> **Written instruction**
Please rewrite the data below, replacing every instance of "GUI agent" with "desktop agent" and leaving everything else unchanged.

○ ○ ○ ○

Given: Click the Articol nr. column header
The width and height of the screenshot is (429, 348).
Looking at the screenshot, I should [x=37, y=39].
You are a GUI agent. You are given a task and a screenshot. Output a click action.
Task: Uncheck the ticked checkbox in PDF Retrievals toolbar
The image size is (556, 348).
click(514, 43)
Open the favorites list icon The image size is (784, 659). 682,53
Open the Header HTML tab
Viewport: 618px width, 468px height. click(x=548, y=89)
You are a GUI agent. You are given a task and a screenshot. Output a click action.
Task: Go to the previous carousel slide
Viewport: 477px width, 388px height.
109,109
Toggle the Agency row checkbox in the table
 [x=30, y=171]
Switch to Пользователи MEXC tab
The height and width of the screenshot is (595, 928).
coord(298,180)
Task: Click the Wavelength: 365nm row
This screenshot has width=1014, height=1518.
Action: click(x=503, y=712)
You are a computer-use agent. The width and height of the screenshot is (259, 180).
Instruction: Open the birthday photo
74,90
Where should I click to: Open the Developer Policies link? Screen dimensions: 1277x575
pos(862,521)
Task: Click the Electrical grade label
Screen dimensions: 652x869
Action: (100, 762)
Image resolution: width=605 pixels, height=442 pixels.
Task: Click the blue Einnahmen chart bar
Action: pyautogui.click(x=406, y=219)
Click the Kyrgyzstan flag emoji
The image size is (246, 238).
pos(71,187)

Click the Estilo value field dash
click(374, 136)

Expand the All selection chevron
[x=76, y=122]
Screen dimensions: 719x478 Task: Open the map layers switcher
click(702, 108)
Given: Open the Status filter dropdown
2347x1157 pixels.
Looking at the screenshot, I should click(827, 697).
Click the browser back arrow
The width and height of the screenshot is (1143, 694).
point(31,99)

○ ○ ○ ○

> **Output for this exercise**
Given: Click the Articol nr. column header
The width and height of the screenshot is (429, 348).
Looking at the screenshot, I should [x=37, y=39].
You are a desktop agent. You are given a task and a screenshot. Output a click action.
Task: Uncheck the ticked checkbox in PDF Retrievals toolbar
The image size is (556, 348).
click(514, 43)
Open the favorites list icon The image size is (784, 659). 682,53
Open the Header HTML tab
Viewport: 618px width, 468px height. click(x=548, y=89)
You are a desktop agent. You are given a task and a screenshot. Output a click action.
Task: Go to the previous carousel slide
Viewport: 477px width, 388px height.
109,109
Toggle the Agency row checkbox in the table
 [x=30, y=171]
Switch to Пользователи MEXC tab
The height and width of the screenshot is (595, 928).
coord(298,180)
Task: Click the Wavelength: 365nm row
This screenshot has width=1014, height=1518.
Action: click(x=503, y=712)
You are a computer-use agent. The width and height of the screenshot is (259, 180).
Instruction: Open the birthday photo
74,90
Where should I click to: Open the Developer Policies link? Screen dimensions: 1277x575
pos(862,521)
Task: Click the Electrical grade label
Screen dimensions: 652x869
Action: (100, 762)
Image resolution: width=605 pixels, height=442 pixels.
Task: Click the blue Einnahmen chart bar
Action: pyautogui.click(x=406, y=219)
Click the Kyrgyzstan flag emoji
The image size is (246, 238).
pos(71,187)

Click the Estilo value field dash
click(374, 136)

Expand the All selection chevron
[x=76, y=122]
Screen dimensions: 719x478 Task: Open the map layers switcher
click(702, 108)
Given: Open the Status filter dropdown
2347x1157 pixels.
Looking at the screenshot, I should click(827, 697).
Click the browser back arrow
The width and height of the screenshot is (1143, 694).
point(31,99)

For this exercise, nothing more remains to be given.